Material for this task Block Start

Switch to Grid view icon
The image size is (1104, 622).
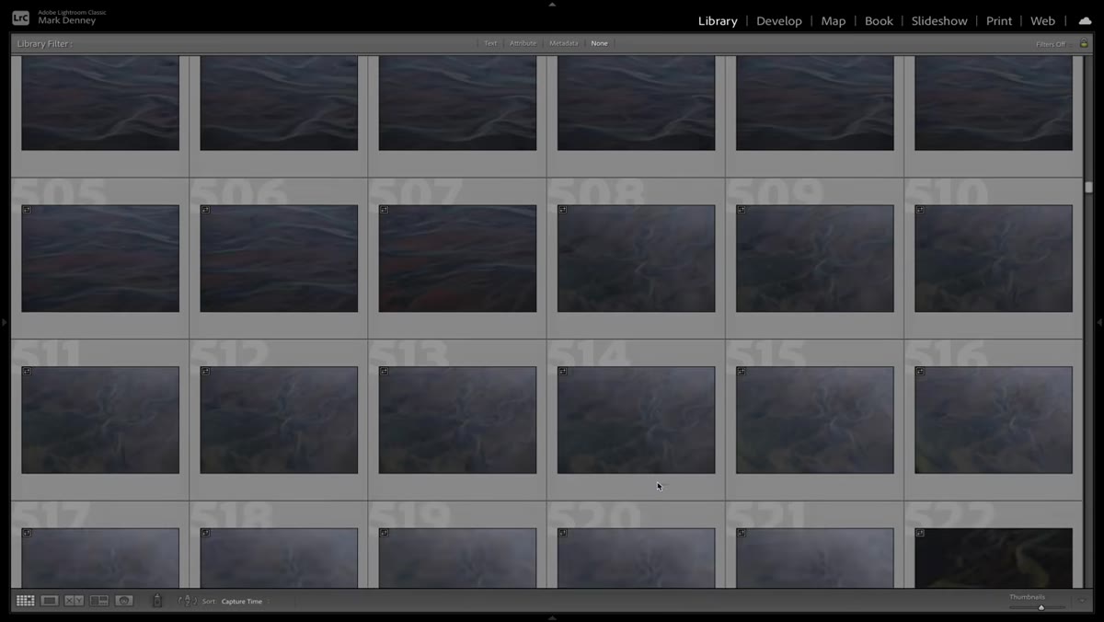pyautogui.click(x=26, y=601)
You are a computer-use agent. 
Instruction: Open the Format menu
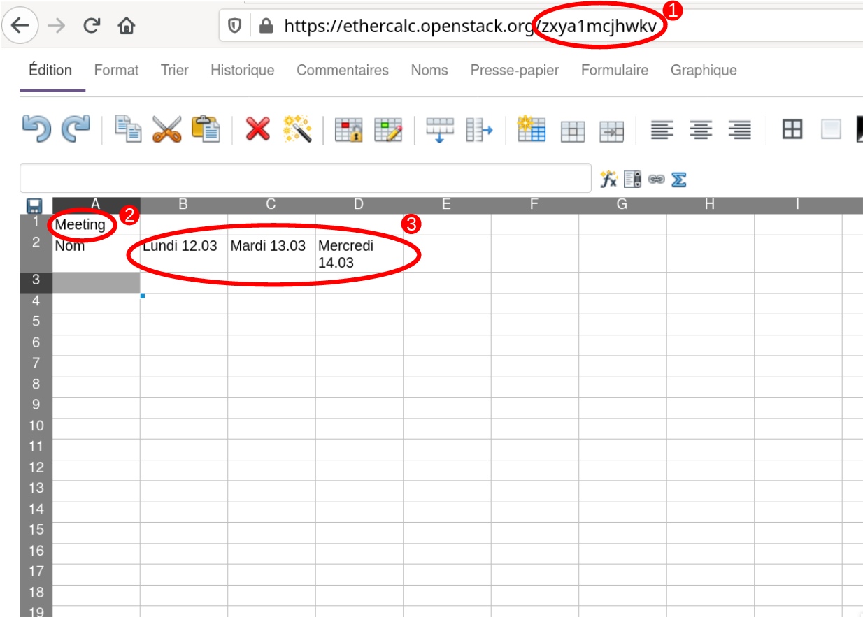pos(116,70)
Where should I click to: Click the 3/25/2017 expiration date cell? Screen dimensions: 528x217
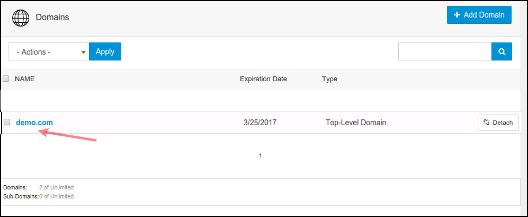point(260,123)
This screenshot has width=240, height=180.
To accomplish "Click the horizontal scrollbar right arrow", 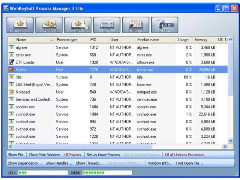I will [x=225, y=146].
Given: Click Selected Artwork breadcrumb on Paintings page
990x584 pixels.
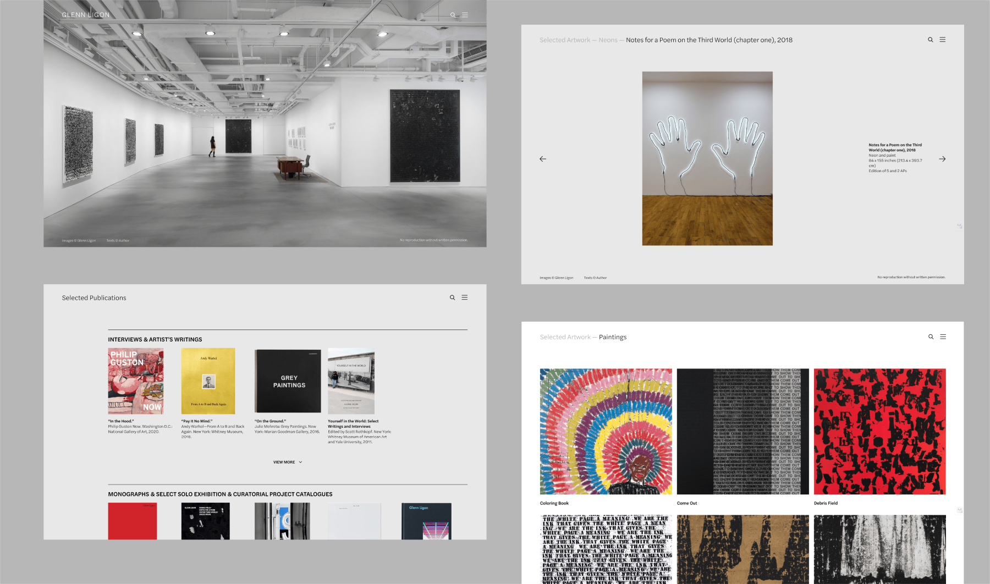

Material for this task Block End

Your goal: Your reply must hold only the lines from the line containing "Given: Click Selected" through the end of the records above, written out exactly, both ends included, with no pictures, please.

Your response:
Given: Click Selected Artwork breadcrumb on Paintings page
990x584 pixels.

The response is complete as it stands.